Lei ha guidato grandi maison come Valentino. Ma poi in seguito anche Vionnet e Dondup. Com'è stato il passaggio alla fornitura?
«In fondo è un po’ un ritorno alle origini. Io sono partito dal tessile, che è stata la mia prima esperienza professionale, e dopo tanti anni nel mondo delle maison ho ritrovato un legame profondo con questo settore. È un mondo che mi ha sempre affascinato: chi lavora nella fornitura è spesso invisibile, ma è il cuore della creatività e dell’innovazione. La moda nasce qui, nelle mani degli artigiani, nei laboratori che sperimentano nuovi materiali e tecnologie. MinervaHub è il punto d’incontro tra creatività e manifattura, e per me è un’esperienza straordinaria».
La Cina sta emergendo non solo come mercato, ma anche come produttore di lusso. Come vede questa evoluzione?

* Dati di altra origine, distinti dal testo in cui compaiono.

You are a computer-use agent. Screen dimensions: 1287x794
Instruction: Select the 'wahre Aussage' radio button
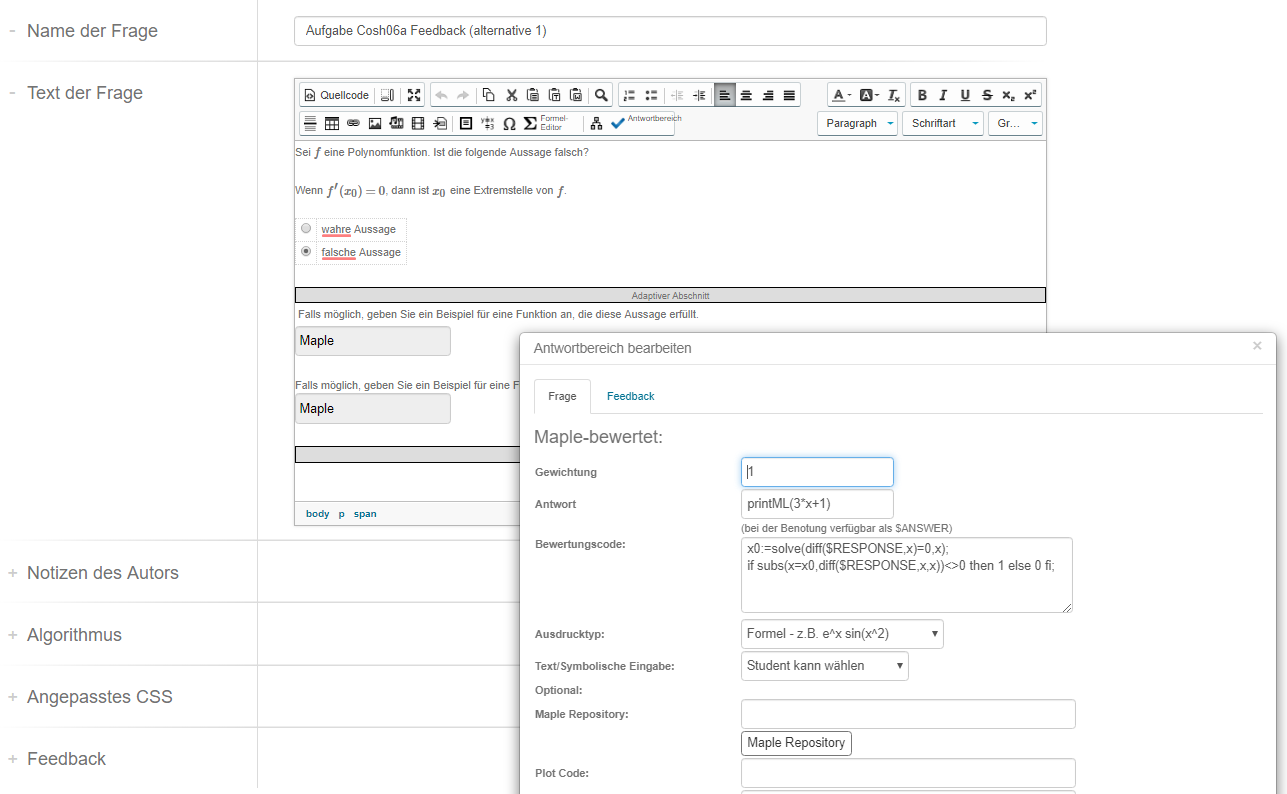(306, 228)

«Il fenomeno è chiaro: in Cina stanno nascendo marchi di lusso con un'identità sempre più forte. Sono stilisti formati in Occidente, che portano una cultura visiva e produttiva radicata nel nostro mondo. Io non vedo questa come una minaccia, ma come una sfida. La concorrenza è sana, se è leale. Il mio sogno? Che un giorno un grande brand cinese scelga il Made in Italy per la sua produzione. Sarebbe una conferma del valore ineguagliabile della nostra manifattura».
MinervaHub punta molto sulla sostenibilità. Quali sono i vostri obiettivi?
«Il lusso non può esistere senza responsabilità. Tracciabilità, materiali sostenibili, energie rinnovabili non sono solo trend, sono necessità. Noi ci stiamo muovendo in questa direzione con decisione. Oggi il 30% della nostra energia proviene da fonti rinnovabili, ma vogliamo fare di più. I brand globali chiedono standard sempre più elevati e noi vogliamo non solo rispettarli, ma anticiparli».
Dopo oltre 30 anni nel settore, cosa la motiva ancora?
«La curiosità. Ogni giorno vedo qualcosa di nuovo: un materiale, una tecnica, un’idea che può cambiare il modo di fare le cose. C’è un elemento intangibile che non ha che fare solo con la capacità di saper fare le cose, riguarda la bellezza, il senso stesso del piacere nell’indossare un bell’abito o un bell’oggetto. Il cliente compra quello che gli piace, che trova figo, attraverso il quale riesce a esprimere se stesso, l'immagine di se stesso in questo mondo. Tutto questo è intangibile, ed è un senso estetico che hai i nostri canoni. Il Made in Italy ha ancora tanto da dire, e io voglio essere parte di questa storia».